The majority of authors of the works cited so far observed a correlation between IMT results and the PASI score [23, 26, 49] and between CS scores and the PASI score [44]. A similar correlation has not been shown in our study and by several other authors [21, 22, 27, 50]. There was also no correlation for other parameters describing the severity or status of the disease, such as duration of the disease in years, or the number of exacerbations per year, so these data also seem insufficient to fully describe the long-term severity of skin lesions in the course of psoriasis.

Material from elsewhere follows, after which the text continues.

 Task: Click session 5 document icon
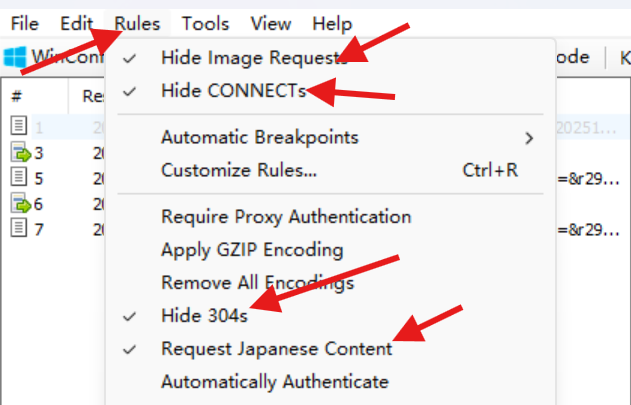(x=20, y=177)
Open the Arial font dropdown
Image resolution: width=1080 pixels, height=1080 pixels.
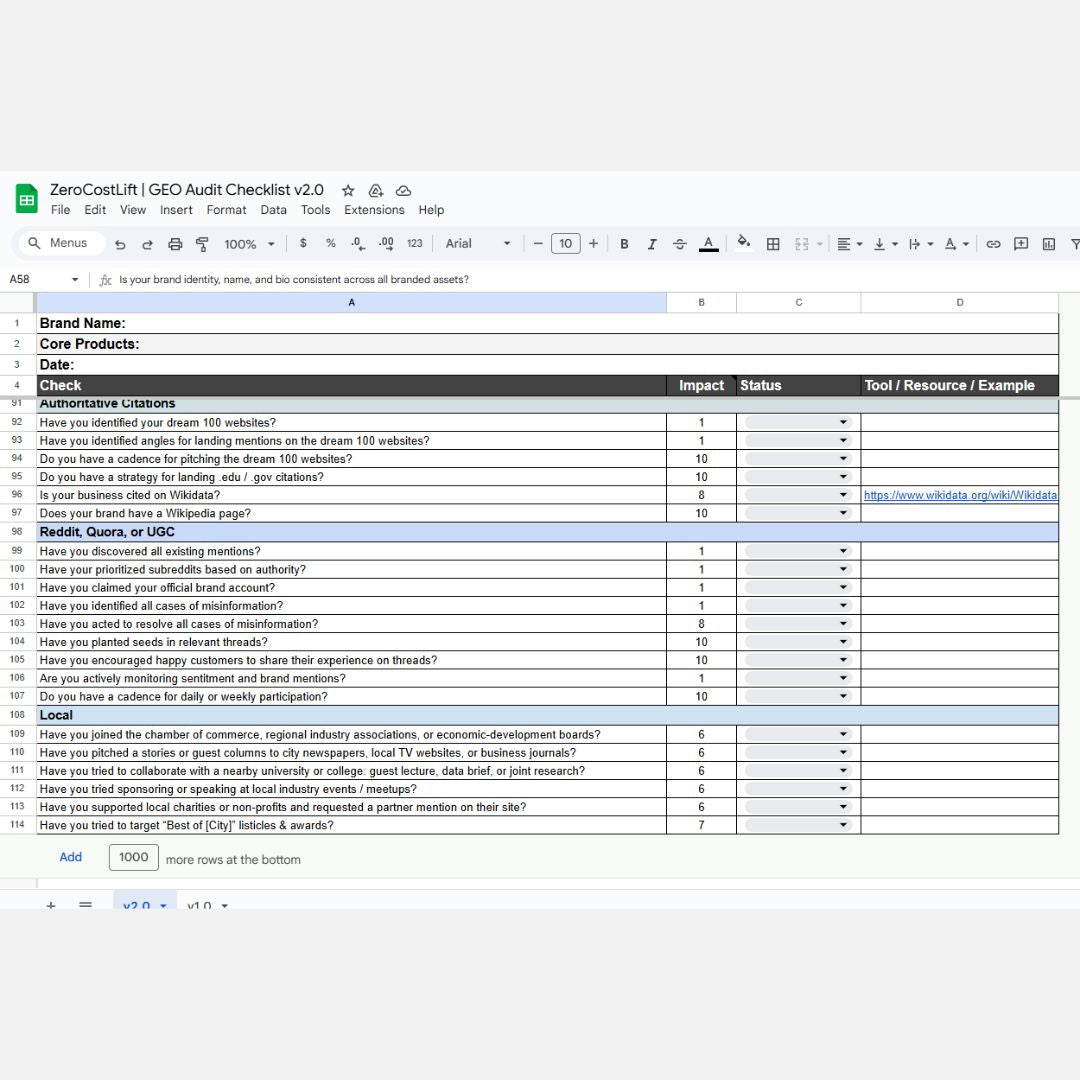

Thus, this may suggest that psoriasis increases the patients’ cardiovascular risk, but the role of traditional risk factors appears to be dominant and unassailable. Cardiovascular risk factors play a key role in the development of atherosclerosis and inflammation. Their combination with inflammation present in psoriasis has a synergistic effect and additionally increases the risk of atherosclerosis. Subsequent relapses of the disease and its long course also enhance atherogenesis.
Conclusions
The conducted study showed an increased risk of developing atherosclerosis in patients diagnosed with psoriasis vulgaris. It has been shown that patients with psoriasis vulgaris demonstrate an increased prevalence of cardiovascular risk factors in the form of smoking and excessive body weight. Patients with psoriasis vulgaris show an increased degree of atherosclerosis development compared to the general population, as expressed by higher values of the coronary calcification index (CS) and the thickness of the IMT in carotid arteries. In the population of patients with psoriasis vulgaris, there is no correlation between the degree of development of atherosclerotic lesions and severity of the disease on the PASI scale, CRP value, duration of the disease and the number of exacerbations per year. Patients diagnosed with psoriasis vulgaris constitute a group of people at an increased cardiovascular risk and should be subject to effective screening tests to detect the degree of development of atherosclerotic lesions.